General Data Protection Regulation (GDPR) has major implications for how companies can handle European Union (EU) consumers’ personal data.

Companies that fail to comply with GDPR can be fined up to €20M or 4% of their annual revenue for the previous fiscal year, whichever is greater.

Learning about GDPR enforcement can help you understand and reduce your compliance risk. Keep reading to learn when the law went into effect and who enforces it. 

When did GDPR go into effect?

GDPR went into effect on May 25, 2018. 

GDPR was first adopted by the European Parliament and European Council in April 2016, but member states of the EU were given a two-year grace period before enforcement began.

In this time period, member states could make small changes to meet their needs. But they were expected to ensure the GDPR was fully implementable in their countries by May 25, 2018. 

By this date, organizations that process the personal data of or offer goods/services to EU residents were expected to be GDPR compliant.

Who enforces GDPR?

Data protection authorities from each of the 27 EU member states enforce GDPR. Data protection authorities are independent of the government and have both investigative and corrective powers to monitor the application of GDPR and address non-compliance.

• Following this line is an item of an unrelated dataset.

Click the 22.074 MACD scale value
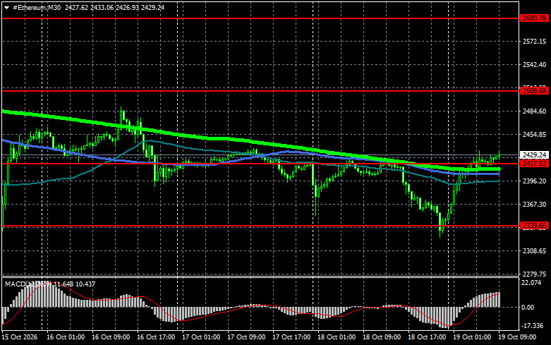Screen dimensions: 551x345 click(532, 283)
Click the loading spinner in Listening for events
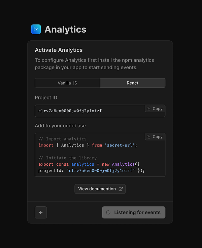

Their responsibilities include investigating complaints, providing expert advice on data protection issues, and determining when the GDPR has been breached. They may also issue fines. 

All data protection authorities work together as a group on the European Data Protection Board (EDPB). The EDPB’s objective is to ensure that GDPR enforcement is consistent across the EU.

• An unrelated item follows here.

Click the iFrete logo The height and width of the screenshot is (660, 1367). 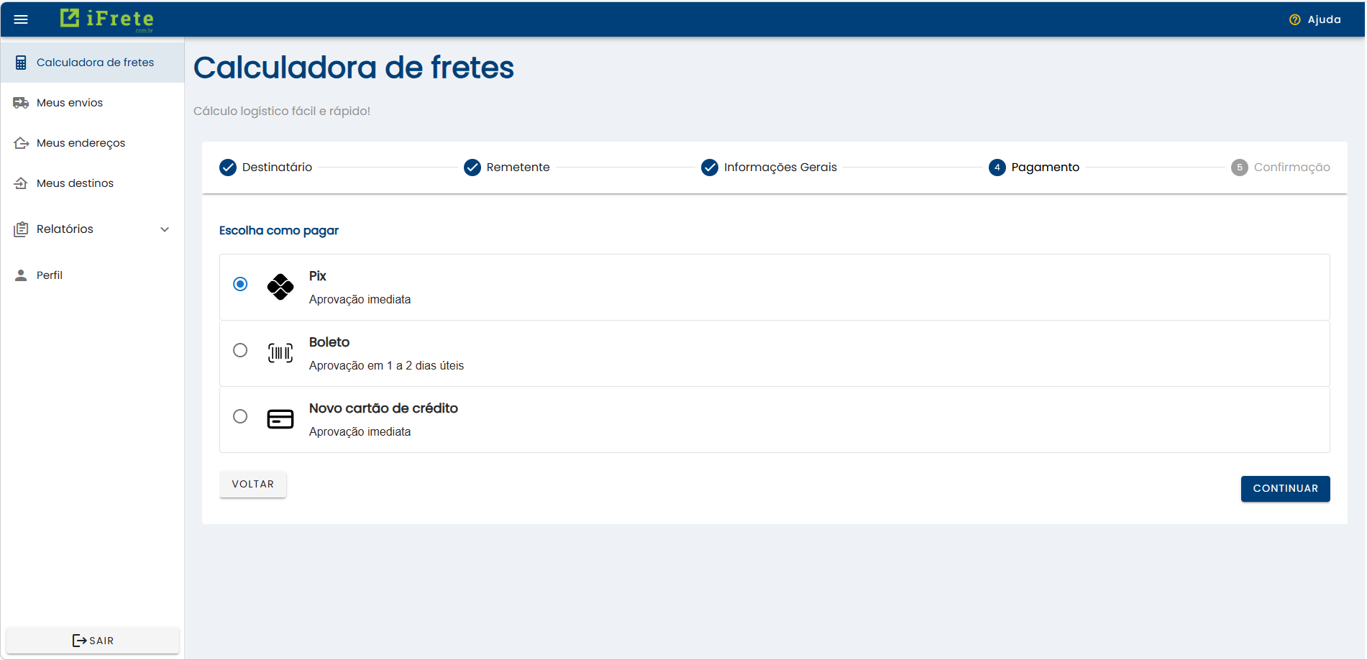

EDPB does not enforce the data protection law. Instead, it provides data protection authorities with general guidance on the key concepts of the law. It also advises the European Commission on data protection and privacy legislation or issues.


How is GDPR enforced?

GDPR is enforced by independent national DPAs from the 27 EU member states. They investigate complaints, determine when GDPR has been breached, and may also issue fines depending on the severity of the GDPR violation.

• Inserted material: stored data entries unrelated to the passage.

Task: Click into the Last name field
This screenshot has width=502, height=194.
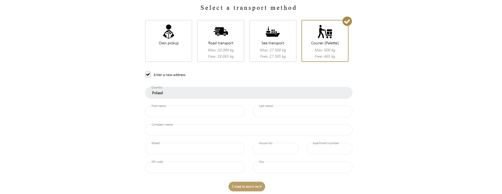Action: pos(303,112)
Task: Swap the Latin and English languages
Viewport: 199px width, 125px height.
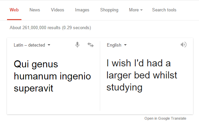Action: 90,45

Can GDPR be enforced in the US?

Yes, GDPR can be enforced in the US since it applies to any organization that targets or collects data from EU residents. That means companies in the US that fall within the scope of GDPR can still face fines and legal penalties for failing to comply.

Who enforces GDPR fines?

GDPR fines are enforced by the data protection regulator in the EU country where the complaint was lodged (or, in cases that involve cross-border processing of personal data, where the entity under investigation is established).